A new proposal is on the table to pay compensation to college athletes in the form of a $2,000-per-month stipend. But that’s akin to patching up a gunshot wound with a Band-Aid. Emmert is considering more sweeping reforms that may more adequately address systemic issues facing the NCAA, which still operates an antiquated model that is no longer compatible - economically or otherwise - with the times.
College football, the real cash cow in college athletics, has specific problems to address that fall outside of the purview of the NCAA. The Bowl Championship Series (BCS) is universally derided, with criticism only intensifying after the most recent championship game that pitted two schools (Alabama and LSU) from the same conference. The BCS also has done its part to destroy century-long rivalries by ushering in a conference realignment frenzy. With its current TV deal scheduled to expire after the 2013 season, the BCS will be forced to contemplate a dramatic shakeup, likely as soon as this summer.
If it’s a leap year, it must be time for the Summer Olympics. The 2012 London Games are facing numerous challenges, not the least of which is measuring up to its predecessor. The 2008 Games were orchestrated nearly flawlessly by China’s communist government, which spared no expenses or manpower to make sure everything went smoothly in Beijing, including an event-best 51 gold medals for the Chinese.
The U.S. team finished a distant second with 36 golds, though it did garner a Games-high 110 total medals. The Americans are favored to top both standings this year in England, with high hopes for a number of athletes, particularly swimmer Michael Phelps, who is expected to add to his record 14 gold medals in his final Olympics.
For the first time since 1988, the Olympics broadcast will not have Dick Ebersol at the helm, and that’s a good thing, as his insistence on tape-delaying live events had caused a steady decline of TV ratings on NBC, for both Summer and Winter Games.
NBC’s new owner Comcast will instead use the Olympics to increase viewership and visibility for its family of networks - especially the NBC Sports Network (formerly Versus) - and Web properties by making nearly every event available live, either on TV or via live-streaming.
NBC, as well as Fox and CBS, are trying to maintain their influence in a sports media landscape increasingly dominated by ESPN, which raked in $8.5 billion in revenue in 2010 for parent company Disney. ESPN has been able to dramatically increase its cash flow by extracting ever more subscriber fees from cable and satellite operators to supplement its advertising revenue.
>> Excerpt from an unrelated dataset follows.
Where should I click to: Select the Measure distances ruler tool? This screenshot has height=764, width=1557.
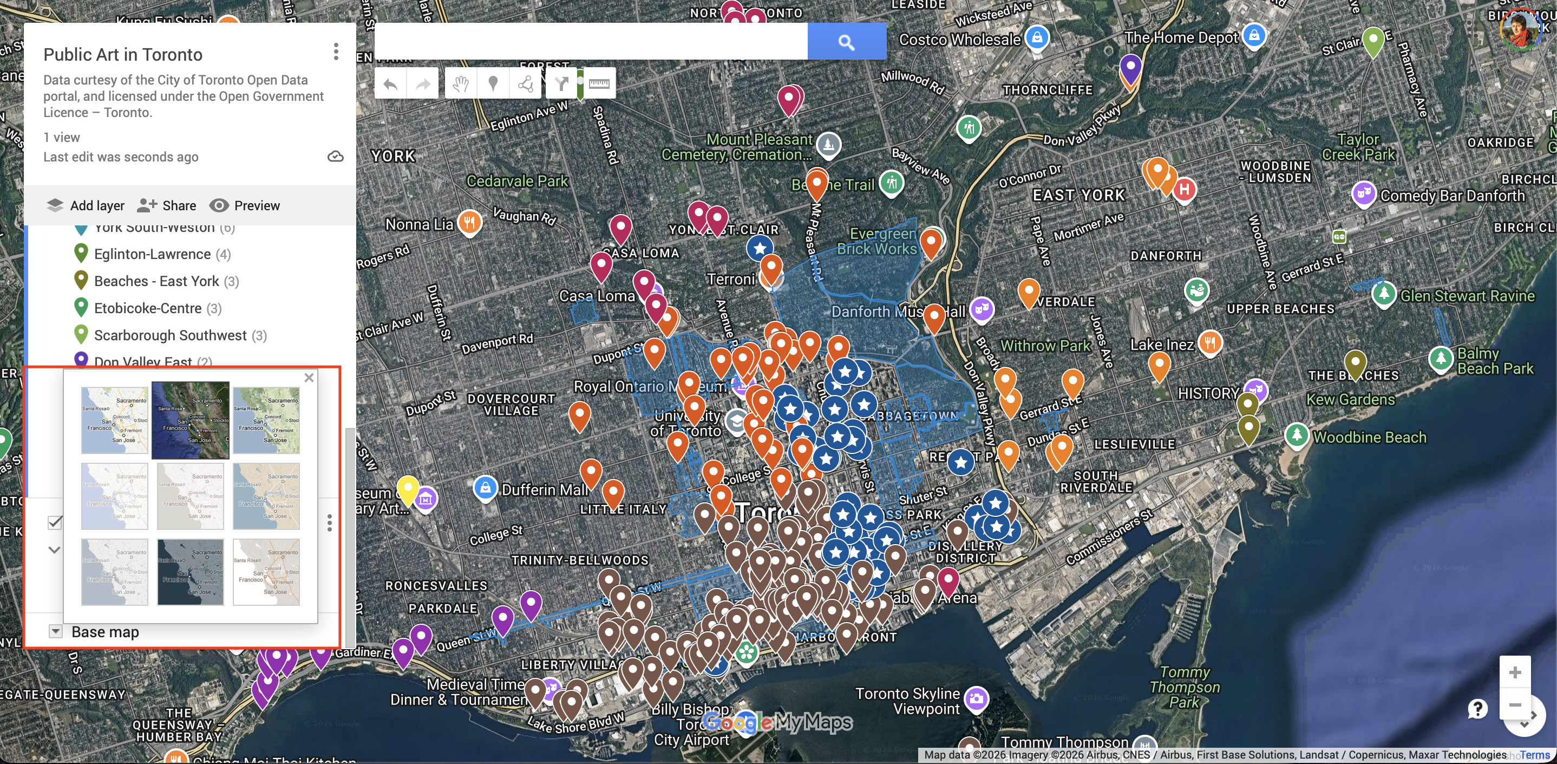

As a result, bidding wars for sports programming have caused rights fees to skyrocket. In just the last year, NBC paid $4.3 billion to the International Olympic Committee (for four Olympics through 2020); Fox, CBS and NBC paid $28 billion to the NFL while ESPN paid $15.2 billion for its own separate “Monday Night Football” deal (through 2022); ESPN also paid $500 million to the NCAA for non-football and non-basketball championships (through 2024); and CBS and NBC paid an undisclosed amount to the PGA Tour (through 2021).
All that cost of doing business will eventually be passed on to the average sports fan, even if he or she decides to forego paying escalating ticket prices and instead watches everything from home.
But the good news is that - other than, potentially, the NHL - there will be plenty to watch in 2012. And if we’re lucky, we won’t have to deal with learning a new household name, as we did in 2011 with Jerry Sandusky.